Directive:
From the start of the material through the line containing "Screen dimensions: 900x600 86,424", inclusive, write the lines out again, changing "button" to "control" and leaving all else the same.

Material to process:
┄┄┄┄┄┄
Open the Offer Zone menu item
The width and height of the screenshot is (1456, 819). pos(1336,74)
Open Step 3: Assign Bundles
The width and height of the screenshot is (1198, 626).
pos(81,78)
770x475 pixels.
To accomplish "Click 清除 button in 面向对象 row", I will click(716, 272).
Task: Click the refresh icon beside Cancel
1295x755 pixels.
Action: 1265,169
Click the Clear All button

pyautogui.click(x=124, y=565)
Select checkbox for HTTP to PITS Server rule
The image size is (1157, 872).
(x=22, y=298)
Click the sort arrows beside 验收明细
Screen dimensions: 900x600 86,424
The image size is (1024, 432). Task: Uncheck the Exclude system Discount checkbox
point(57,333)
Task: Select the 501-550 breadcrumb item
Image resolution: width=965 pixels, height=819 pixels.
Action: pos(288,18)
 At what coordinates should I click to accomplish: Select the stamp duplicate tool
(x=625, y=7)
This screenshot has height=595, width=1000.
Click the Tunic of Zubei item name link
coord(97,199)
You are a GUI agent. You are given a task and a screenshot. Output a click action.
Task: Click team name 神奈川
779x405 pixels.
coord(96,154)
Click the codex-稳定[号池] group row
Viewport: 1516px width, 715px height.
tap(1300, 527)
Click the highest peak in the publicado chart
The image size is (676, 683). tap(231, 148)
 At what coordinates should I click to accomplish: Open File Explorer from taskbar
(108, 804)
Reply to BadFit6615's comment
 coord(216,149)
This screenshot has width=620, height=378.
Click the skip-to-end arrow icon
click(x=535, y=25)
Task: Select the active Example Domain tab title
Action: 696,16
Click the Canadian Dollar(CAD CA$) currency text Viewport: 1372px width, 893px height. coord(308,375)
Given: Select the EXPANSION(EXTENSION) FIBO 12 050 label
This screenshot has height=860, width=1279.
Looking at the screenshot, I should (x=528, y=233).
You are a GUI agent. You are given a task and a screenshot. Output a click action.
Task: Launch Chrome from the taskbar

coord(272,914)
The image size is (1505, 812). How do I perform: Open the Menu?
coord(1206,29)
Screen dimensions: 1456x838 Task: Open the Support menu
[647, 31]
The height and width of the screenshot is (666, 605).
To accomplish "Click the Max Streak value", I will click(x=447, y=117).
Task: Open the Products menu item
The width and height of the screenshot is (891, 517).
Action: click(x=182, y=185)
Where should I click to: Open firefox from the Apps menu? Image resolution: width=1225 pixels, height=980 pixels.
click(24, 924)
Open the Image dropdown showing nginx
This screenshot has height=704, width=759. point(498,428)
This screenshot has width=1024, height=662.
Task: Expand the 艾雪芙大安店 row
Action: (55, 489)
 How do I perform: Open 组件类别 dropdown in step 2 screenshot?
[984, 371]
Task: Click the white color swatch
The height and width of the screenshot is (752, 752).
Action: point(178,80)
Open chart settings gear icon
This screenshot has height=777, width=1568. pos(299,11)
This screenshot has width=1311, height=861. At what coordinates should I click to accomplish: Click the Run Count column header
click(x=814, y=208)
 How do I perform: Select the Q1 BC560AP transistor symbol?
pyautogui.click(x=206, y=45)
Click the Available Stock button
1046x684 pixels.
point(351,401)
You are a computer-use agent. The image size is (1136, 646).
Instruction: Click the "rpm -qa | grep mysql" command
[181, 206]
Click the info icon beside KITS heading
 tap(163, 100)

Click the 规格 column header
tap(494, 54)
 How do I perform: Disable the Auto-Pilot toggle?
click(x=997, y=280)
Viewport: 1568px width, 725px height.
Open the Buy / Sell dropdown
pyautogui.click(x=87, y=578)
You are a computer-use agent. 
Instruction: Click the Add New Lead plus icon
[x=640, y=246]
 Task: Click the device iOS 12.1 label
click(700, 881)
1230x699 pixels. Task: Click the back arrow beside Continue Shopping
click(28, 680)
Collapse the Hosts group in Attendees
┄┄┄┄┄┄
Task answer:
Open the Offer Zone menu item
The width and height of the screenshot is (1456, 819). pos(1336,74)
Open Step 3: Assign Bundles
The width and height of the screenshot is (1198, 626).
pos(81,78)
770x475 pixels.
To accomplish "Click 清除 control in 面向对象 row", I will click(716, 272).
Task: Click the refresh icon beside Cancel
1295x755 pixels.
Action: 1265,169
Click the Clear All control

pyautogui.click(x=124, y=565)
Select checkbox for HTTP to PITS Server rule
The image size is (1157, 872).
(x=22, y=298)
Click the sort arrows beside 验收明细
Screen dimensions: 900x600 86,424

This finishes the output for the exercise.